What the exercise asks:
Line by line, transcribe the material shown below exactly.

———

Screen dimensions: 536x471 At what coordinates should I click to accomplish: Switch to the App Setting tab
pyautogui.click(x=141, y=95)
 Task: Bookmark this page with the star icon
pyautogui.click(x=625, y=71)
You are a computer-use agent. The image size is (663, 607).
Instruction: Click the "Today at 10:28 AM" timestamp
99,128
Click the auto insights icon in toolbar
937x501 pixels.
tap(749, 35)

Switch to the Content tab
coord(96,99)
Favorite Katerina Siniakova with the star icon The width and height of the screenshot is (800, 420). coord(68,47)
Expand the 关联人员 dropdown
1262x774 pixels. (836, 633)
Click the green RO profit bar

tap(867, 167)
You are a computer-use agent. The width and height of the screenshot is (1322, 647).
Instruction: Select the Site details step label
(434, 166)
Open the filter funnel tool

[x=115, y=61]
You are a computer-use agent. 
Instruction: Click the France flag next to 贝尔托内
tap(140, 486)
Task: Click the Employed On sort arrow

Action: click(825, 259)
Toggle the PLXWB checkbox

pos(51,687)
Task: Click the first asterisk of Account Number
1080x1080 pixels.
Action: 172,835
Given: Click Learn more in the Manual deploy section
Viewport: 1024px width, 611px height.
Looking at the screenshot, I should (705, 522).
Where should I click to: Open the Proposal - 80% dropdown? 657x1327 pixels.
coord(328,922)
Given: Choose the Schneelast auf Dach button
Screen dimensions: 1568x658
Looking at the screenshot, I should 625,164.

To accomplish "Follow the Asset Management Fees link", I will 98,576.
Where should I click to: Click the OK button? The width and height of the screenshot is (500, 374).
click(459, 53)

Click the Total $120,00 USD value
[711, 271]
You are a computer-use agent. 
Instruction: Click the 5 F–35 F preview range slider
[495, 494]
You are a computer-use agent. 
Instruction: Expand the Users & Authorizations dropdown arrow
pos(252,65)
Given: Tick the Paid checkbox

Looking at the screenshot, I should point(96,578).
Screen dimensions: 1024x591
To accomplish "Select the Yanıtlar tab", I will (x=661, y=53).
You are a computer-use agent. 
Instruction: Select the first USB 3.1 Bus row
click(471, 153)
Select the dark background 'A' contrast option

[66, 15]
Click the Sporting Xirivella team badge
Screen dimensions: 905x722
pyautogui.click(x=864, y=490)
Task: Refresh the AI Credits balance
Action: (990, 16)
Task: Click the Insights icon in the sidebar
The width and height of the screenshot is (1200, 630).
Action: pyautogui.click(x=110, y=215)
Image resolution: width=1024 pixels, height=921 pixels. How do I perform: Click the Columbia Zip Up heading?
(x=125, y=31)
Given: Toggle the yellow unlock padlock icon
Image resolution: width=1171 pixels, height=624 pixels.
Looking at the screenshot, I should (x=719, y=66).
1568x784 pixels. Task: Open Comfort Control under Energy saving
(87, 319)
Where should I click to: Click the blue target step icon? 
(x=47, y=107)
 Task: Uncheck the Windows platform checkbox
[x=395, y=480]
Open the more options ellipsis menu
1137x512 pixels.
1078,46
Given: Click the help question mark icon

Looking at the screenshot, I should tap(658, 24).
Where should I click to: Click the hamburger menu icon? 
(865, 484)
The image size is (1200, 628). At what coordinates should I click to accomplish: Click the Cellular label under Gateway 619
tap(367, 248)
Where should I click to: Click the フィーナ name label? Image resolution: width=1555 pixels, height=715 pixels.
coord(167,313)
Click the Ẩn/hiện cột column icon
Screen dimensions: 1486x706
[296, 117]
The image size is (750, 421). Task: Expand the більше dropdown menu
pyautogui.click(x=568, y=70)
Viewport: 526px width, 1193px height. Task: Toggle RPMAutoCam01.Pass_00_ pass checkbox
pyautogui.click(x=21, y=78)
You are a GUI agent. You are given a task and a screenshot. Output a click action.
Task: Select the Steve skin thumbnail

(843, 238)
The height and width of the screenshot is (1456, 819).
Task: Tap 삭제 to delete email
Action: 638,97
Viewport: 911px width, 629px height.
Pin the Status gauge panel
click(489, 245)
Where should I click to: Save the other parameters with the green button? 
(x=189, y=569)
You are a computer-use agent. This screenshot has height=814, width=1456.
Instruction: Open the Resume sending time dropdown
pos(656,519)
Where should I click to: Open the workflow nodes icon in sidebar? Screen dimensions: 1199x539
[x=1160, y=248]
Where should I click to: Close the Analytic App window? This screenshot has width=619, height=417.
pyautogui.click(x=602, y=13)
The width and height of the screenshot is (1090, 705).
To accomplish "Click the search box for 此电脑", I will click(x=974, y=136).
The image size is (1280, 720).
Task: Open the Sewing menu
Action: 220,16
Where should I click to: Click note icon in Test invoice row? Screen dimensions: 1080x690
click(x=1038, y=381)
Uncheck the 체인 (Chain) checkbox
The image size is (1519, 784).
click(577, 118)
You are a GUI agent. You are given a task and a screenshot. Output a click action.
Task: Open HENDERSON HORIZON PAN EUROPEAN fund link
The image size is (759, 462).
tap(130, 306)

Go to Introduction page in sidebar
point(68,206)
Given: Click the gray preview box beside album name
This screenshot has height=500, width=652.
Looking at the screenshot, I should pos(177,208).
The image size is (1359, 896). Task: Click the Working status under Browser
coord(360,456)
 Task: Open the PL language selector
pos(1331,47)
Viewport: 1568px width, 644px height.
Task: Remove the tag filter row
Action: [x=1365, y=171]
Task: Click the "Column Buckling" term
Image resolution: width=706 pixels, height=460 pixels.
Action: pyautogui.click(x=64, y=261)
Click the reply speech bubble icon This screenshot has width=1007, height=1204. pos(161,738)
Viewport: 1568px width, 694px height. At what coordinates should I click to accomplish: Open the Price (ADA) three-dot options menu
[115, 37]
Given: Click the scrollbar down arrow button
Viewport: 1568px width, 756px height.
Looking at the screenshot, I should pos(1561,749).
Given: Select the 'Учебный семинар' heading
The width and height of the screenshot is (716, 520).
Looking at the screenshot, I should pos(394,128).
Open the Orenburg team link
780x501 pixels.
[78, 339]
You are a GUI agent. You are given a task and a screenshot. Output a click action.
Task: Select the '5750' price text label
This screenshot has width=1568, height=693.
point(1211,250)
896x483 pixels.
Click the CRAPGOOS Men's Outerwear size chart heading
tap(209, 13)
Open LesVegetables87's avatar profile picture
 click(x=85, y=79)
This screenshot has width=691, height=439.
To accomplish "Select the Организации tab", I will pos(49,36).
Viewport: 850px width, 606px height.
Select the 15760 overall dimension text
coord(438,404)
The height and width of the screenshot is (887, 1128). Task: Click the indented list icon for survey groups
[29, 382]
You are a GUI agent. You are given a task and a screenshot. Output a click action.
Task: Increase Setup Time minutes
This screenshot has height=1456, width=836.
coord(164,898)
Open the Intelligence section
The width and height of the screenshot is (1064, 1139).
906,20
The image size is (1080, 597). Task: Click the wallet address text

———

Response:
Screen dimensions: 536x471 At what coordinates should I click to accomplish: Switch to the App Setting tab
pyautogui.click(x=141, y=95)
 Task: Bookmark this page with the star icon
pyautogui.click(x=625, y=71)
You are a computer-use agent. The image size is (663, 607).
Instruction: Click the "Today at 10:28 AM" timestamp
99,128
Click the auto insights icon in toolbar
937x501 pixels.
tap(749, 35)

Switch to the Content tab
coord(96,99)
Favorite Katerina Siniakova with the star icon The width and height of the screenshot is (800, 420). coord(68,47)
Expand the 关联人员 dropdown
1262x774 pixels. (836, 633)
Click the green RO profit bar

tap(867, 167)
You are a computer-use agent. The width and height of the screenshot is (1322, 647).
Instruction: Select the Site details step label
(434, 166)
Open the filter funnel tool

[x=115, y=61]
You are a computer-use agent. 
Instruction: Click the France flag next to 贝尔托内
tap(140, 486)
Task: Click the Employed On sort arrow

Action: click(825, 259)
Toggle the PLXWB checkbox

pos(51,687)
Task: Click the first asterisk of Account Number
1080x1080 pixels.
Action: 172,835
Given: Click Learn more in the Manual deploy section
Viewport: 1024px width, 611px height.
Looking at the screenshot, I should (705, 522).
Where should I click to: Open the Proposal - 80% dropdown? 657x1327 pixels.
coord(328,922)
Given: Choose the Schneelast auf Dach button
Screen dimensions: 1568x658
Looking at the screenshot, I should 625,164.

To accomplish "Follow the Asset Management Fees link", I will 98,576.
Where should I click to: Click the OK button? The width and height of the screenshot is (500, 374).
click(459, 53)

Click the Total $120,00 USD value
[711, 271]
You are a computer-use agent. 
Instruction: Click the 5 F–35 F preview range slider
[495, 494]
You are a computer-use agent. 
Instruction: Expand the Users & Authorizations dropdown arrow
pos(252,65)
Given: Tick the Paid checkbox

Looking at the screenshot, I should point(96,578).
Screen dimensions: 1024x591
To accomplish "Select the Yanıtlar tab", I will (x=661, y=53).
You are a computer-use agent. 
Instruction: Select the first USB 3.1 Bus row
click(471, 153)
Select the dark background 'A' contrast option

[66, 15]
Click the Sporting Xirivella team badge
Screen dimensions: 905x722
pyautogui.click(x=864, y=490)
Task: Refresh the AI Credits balance
Action: (990, 16)
Task: Click the Insights icon in the sidebar
The width and height of the screenshot is (1200, 630).
Action: pyautogui.click(x=110, y=215)
Image resolution: width=1024 pixels, height=921 pixels. How do I perform: Click the Columbia Zip Up heading?
(x=125, y=31)
Given: Toggle the yellow unlock padlock icon
Image resolution: width=1171 pixels, height=624 pixels.
Looking at the screenshot, I should (x=719, y=66).
1568x784 pixels. Task: Open Comfort Control under Energy saving
(87, 319)
Where should I click to: Click the blue target step icon? 
(x=47, y=107)
 Task: Uncheck the Windows platform checkbox
[x=395, y=480]
Open the more options ellipsis menu
1137x512 pixels.
1078,46
Given: Click the help question mark icon

Looking at the screenshot, I should tap(658, 24).
Where should I click to: Click the hamburger menu icon? 
(865, 484)
The image size is (1200, 628). At what coordinates should I click to accomplish: Click the Cellular label under Gateway 619
tap(367, 248)
Where should I click to: Click the フィーナ name label? Image resolution: width=1555 pixels, height=715 pixels.
coord(167,313)
Click the Ẩn/hiện cột column icon
Screen dimensions: 1486x706
[296, 117]
The image size is (750, 421). Task: Expand the більше dropdown menu
pyautogui.click(x=568, y=70)
Viewport: 526px width, 1193px height. Task: Toggle RPMAutoCam01.Pass_00_ pass checkbox
pyautogui.click(x=21, y=78)
You are a GUI agent. You are given a task and a screenshot. Output a click action.
Task: Select the Steve skin thumbnail

(843, 238)
The height and width of the screenshot is (1456, 819).
Task: Tap 삭제 to delete email
Action: 638,97
Viewport: 911px width, 629px height.
Pin the Status gauge panel
click(489, 245)
Where should I click to: Save the other parameters with the green button? 
(x=189, y=569)
You are a computer-use agent. This screenshot has height=814, width=1456.
Instruction: Open the Resume sending time dropdown
pos(656,519)
Where should I click to: Open the workflow nodes icon in sidebar? Screen dimensions: 1199x539
[x=1160, y=248]
Where should I click to: Close the Analytic App window? This screenshot has width=619, height=417.
pyautogui.click(x=602, y=13)
The width and height of the screenshot is (1090, 705).
To accomplish "Click the search box for 此电脑", I will click(x=974, y=136).
The image size is (1280, 720).
Task: Open the Sewing menu
Action: 220,16
Where should I click to: Click note icon in Test invoice row? Screen dimensions: 1080x690
click(x=1038, y=381)
Uncheck the 체인 (Chain) checkbox
The image size is (1519, 784).
click(577, 118)
You are a GUI agent. You are given a task and a screenshot. Output a click action.
Task: Open HENDERSON HORIZON PAN EUROPEAN fund link
The image size is (759, 462).
tap(130, 306)

Go to Introduction page in sidebar
point(68,206)
Given: Click the gray preview box beside album name
This screenshot has height=500, width=652.
Looking at the screenshot, I should pos(177,208).
The image size is (1359, 896). Task: Click the Working status under Browser
coord(360,456)
 Task: Open the PL language selector
pos(1331,47)
Viewport: 1568px width, 644px height.
Task: Remove the tag filter row
Action: [x=1365, y=171]
Task: Click the "Column Buckling" term
Image resolution: width=706 pixels, height=460 pixels.
Action: pyautogui.click(x=64, y=261)
Click the reply speech bubble icon This screenshot has width=1007, height=1204. pos(161,738)
Viewport: 1568px width, 694px height. At what coordinates should I click to accomplish: Open the Price (ADA) three-dot options menu
[115, 37]
Given: Click the scrollbar down arrow button
Viewport: 1568px width, 756px height.
Looking at the screenshot, I should pos(1561,749).
Given: Select the 'Учебный семинар' heading
The width and height of the screenshot is (716, 520).
Looking at the screenshot, I should pos(394,128).
Open the Orenburg team link
780x501 pixels.
[78, 339]
You are a GUI agent. You are given a task and a screenshot. Output a click action.
Task: Select the '5750' price text label
This screenshot has width=1568, height=693.
point(1211,250)
896x483 pixels.
Click the CRAPGOOS Men's Outerwear size chart heading
tap(209, 13)
Open LesVegetables87's avatar profile picture
 click(x=85, y=79)
This screenshot has width=691, height=439.
To accomplish "Select the Организации tab", I will pos(49,36).
Viewport: 850px width, 606px height.
Select the 15760 overall dimension text
coord(438,404)
The height and width of the screenshot is (887, 1128). Task: Click the indented list icon for survey groups
[29, 382]
You are a GUI agent. You are given a task and a screenshot. Output a click action.
Task: Increase Setup Time minutes
This screenshot has height=1456, width=836.
coord(164,898)
Open the Intelligence section
The width and height of the screenshot is (1064, 1139).
906,20
The image size is (1080, 597). Task: Click the wallet address text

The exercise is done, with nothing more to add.